Effective May 1, 2012, an employer will obtain a determination letter as an adopter of a pre-approved plan by filing Form 5300 under any of the following circumstances: (1) the application also requests a determination regarding affiliated service group or leased employee status or partial plan termination; (2) the plan is a multiple employer plan; (3) a determination letter is required by the Service (for example, in connection with a request for a funding waiver); (4) the employer has added language to an M&P plan to satisfy the requirements of sections 415 and 416 because of the required aggregation of plans; or (5) the plan is a pension plan with a normal retirement age earlier than age 62. In each of these circumstances, the plan need not be restated for changes in qualification requirements included in the Cumulative List. Rather, the plan will instead be reviewed on the basis of the Cumulative List that was considered in issuing the opinion or advisory letter for the plan. In any of these cases, the employer must indicate in the cover letter the reason for using Form 5300 and must include with the application a copy of the opinion or advisory letter issued with respect to the M&P or VS plan.

Finally, the IRS will no longer issue a determination letter based on a demonstration using Schedule Q of compliance with a coverage or nondiscrimination requirement. The Announcement notes that the issuance of such a letter does not obviate the need for subsequent testing of the plan and is limited to the facts presented in the demonstration.

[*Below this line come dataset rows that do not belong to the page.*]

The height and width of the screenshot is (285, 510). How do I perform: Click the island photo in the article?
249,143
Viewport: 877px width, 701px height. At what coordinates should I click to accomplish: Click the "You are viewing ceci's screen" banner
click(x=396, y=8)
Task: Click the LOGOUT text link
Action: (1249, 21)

This change is effective for applications filed on or after February 1, 2012 and on May 1, 2012 in the case of terminating plans and plans under a 6-year remedial amendment cycle.

The changes discussed in IRS Announcement 2011-82 will eliminate the majority of plan sponsors from obtaining an individual determination letter unless they use a VS plan and make some minor changes, or make major changes and submit as an individually designed plan. While most employers go though the process to obtain an individual determination letter from the IRS to obtain comfort that their plan document complies with all requirements, there are other important reasons for such a filing. Among the other reasons for requesting a determination letter include:

  • An employer that has obtained a determination letter may be required to file fewer documents at the time future amendments are required. The IRS reviewer typically only requests documentation dating back to the prior determination letter request.
  • An individual determination letter provides a higher level of bankruptcy protection from creditors for individual participants’ retirement plan accounts. A plan that has not received an individual determination letter must demonstrate that it is in compliance to assure creditor protection for participant accounts. It is not clear that bankruptcy courts would treat a preapproved plan that has a favorable opinion on its form (i.e., it is a pre-approved master/prototype or volume submitter plan) as a determination letter for this purpose.
  • Certain financial institutions require that a plan have an individual determination letter to open an account.
  • A purchaser of a business that elects to continue a plan of the seller may insist on a current determination letter, even when the plan is on a pre-approved document.
  • During plan document audits or investigations, IRS and Labor Department examiners will frequently only request amendments and documents after the plan's last determination letter. The existence of a recent determination letter will reduce the scope of that investigation.